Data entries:
____________________

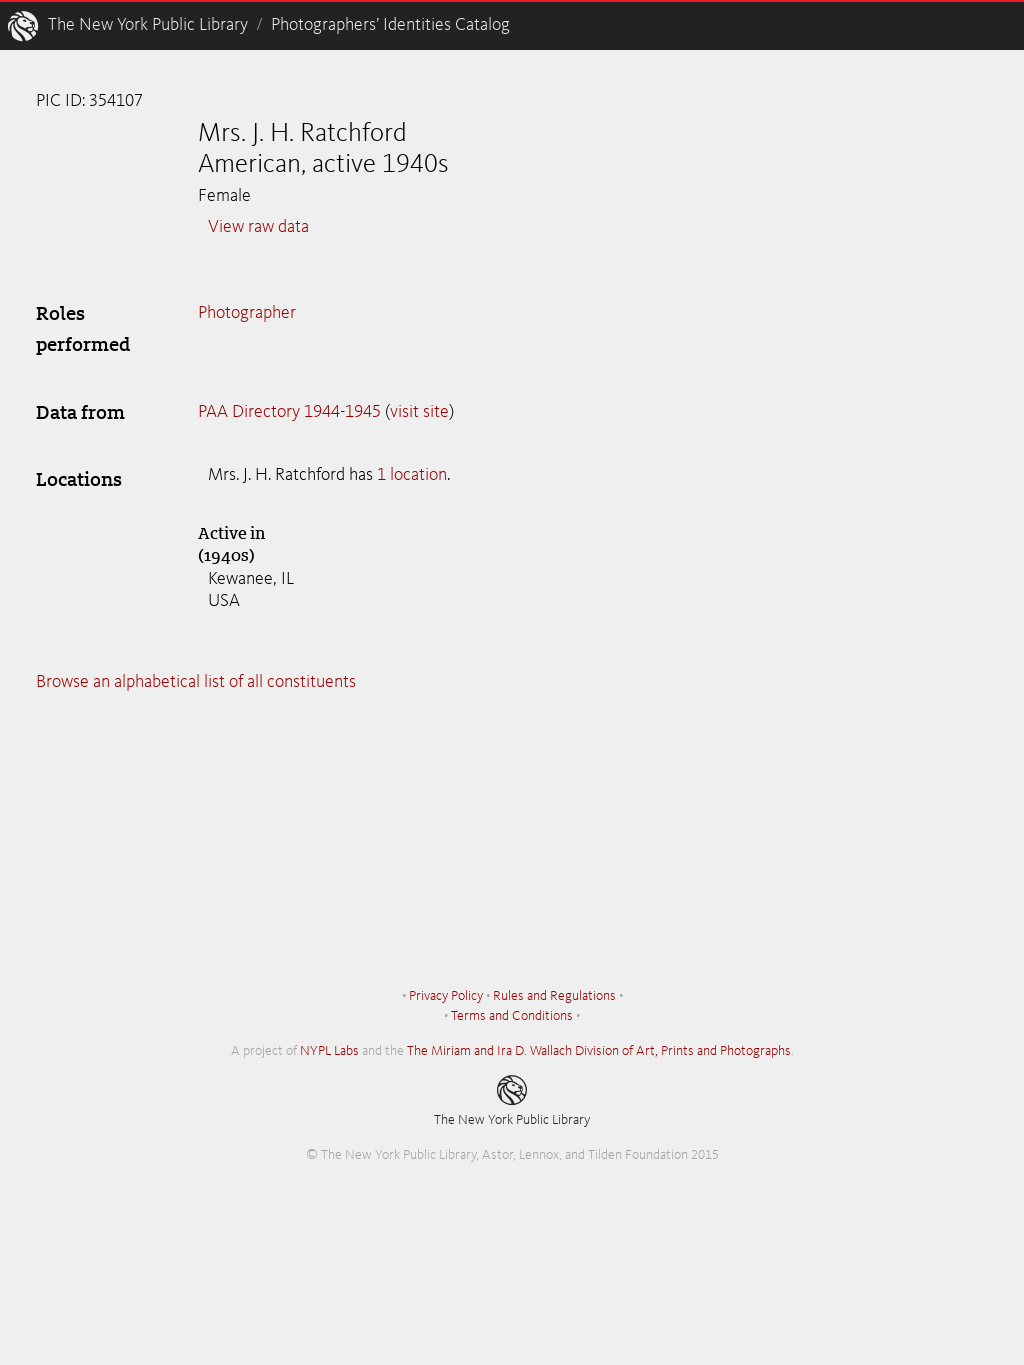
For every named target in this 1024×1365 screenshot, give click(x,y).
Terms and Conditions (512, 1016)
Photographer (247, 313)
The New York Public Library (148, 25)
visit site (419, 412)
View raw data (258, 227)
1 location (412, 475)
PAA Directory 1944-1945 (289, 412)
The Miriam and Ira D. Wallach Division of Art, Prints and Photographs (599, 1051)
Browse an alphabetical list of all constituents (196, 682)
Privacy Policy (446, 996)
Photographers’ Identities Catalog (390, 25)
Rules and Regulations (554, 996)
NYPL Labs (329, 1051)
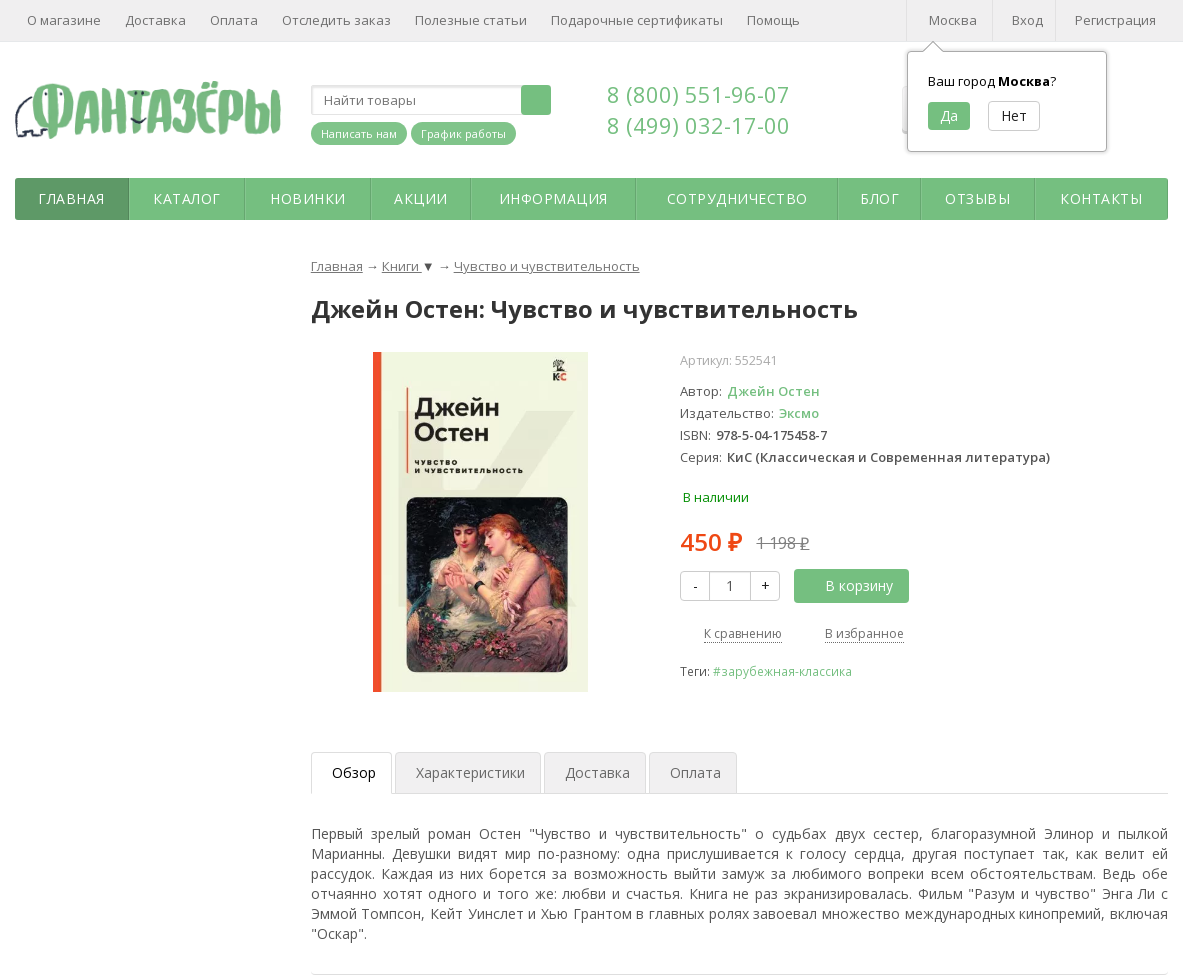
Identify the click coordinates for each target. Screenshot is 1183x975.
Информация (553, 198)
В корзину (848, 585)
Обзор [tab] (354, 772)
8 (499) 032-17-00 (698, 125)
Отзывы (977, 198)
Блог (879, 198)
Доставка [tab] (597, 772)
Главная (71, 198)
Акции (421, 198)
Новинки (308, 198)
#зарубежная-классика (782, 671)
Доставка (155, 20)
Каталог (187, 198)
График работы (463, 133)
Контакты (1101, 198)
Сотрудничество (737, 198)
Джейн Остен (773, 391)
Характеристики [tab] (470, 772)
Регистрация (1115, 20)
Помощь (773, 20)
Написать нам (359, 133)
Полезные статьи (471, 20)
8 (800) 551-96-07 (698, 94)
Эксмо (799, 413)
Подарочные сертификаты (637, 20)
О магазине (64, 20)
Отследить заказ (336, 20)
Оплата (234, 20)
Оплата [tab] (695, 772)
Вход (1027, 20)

____________________

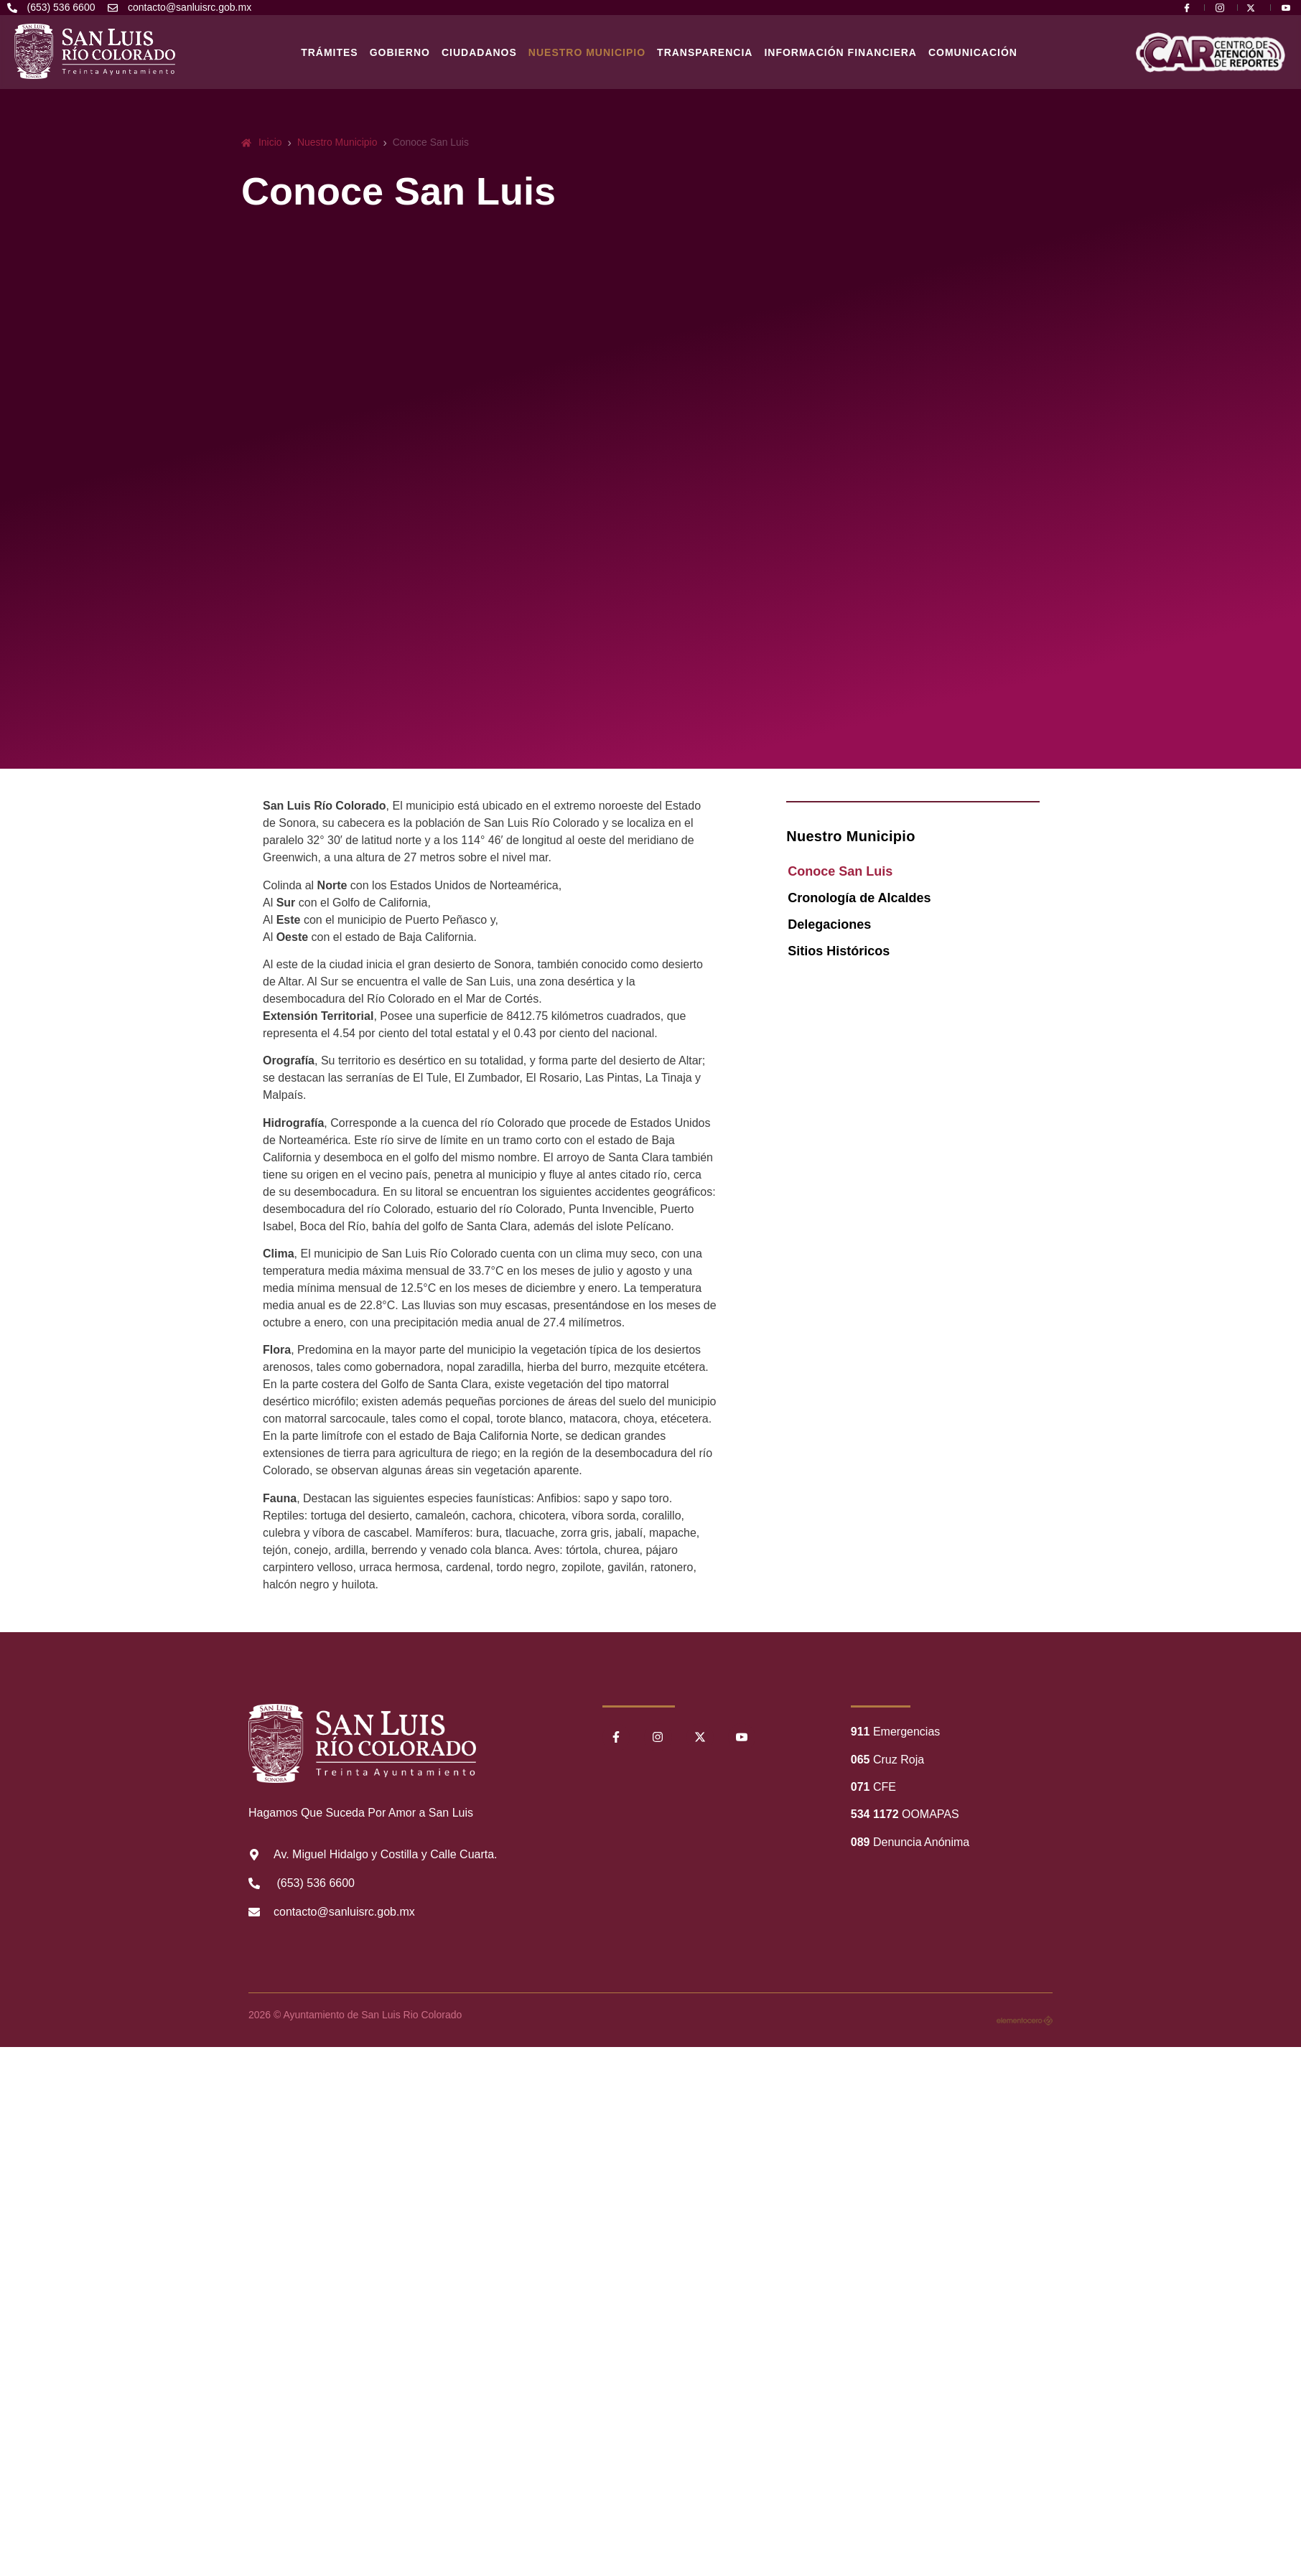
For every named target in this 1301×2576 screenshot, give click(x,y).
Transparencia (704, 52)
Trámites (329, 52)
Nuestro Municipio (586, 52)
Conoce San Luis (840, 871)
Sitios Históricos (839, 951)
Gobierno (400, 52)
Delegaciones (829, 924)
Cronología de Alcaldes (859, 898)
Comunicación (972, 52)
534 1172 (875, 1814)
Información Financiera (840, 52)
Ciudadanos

____________________

Could you rename "Оплата" to "Способы оплаты" in the records starting at the line containing "Доставка (155, 20)" and ending at the line containing "Оплата [tab] (695, 772)", leaving everything else in those lines unchanged?

Доставка (155, 20)
Каталог (187, 198)
График работы (463, 133)
Контакты (1101, 198)
Сотрудничество (737, 198)
Джейн Остен (773, 391)
Характеристики [tab] (470, 772)
Регистрация (1115, 20)
Помощь (773, 20)
Написать нам (359, 133)
Полезные статьи (471, 20)
8 (800) 551-96-07 (698, 94)
Эксмо (799, 413)
Подарочные сертификаты (637, 20)
О магазине (64, 20)
Отследить заказ (336, 20)
Способы оплаты (234, 20)
Способы оплаты [tab] (695, 772)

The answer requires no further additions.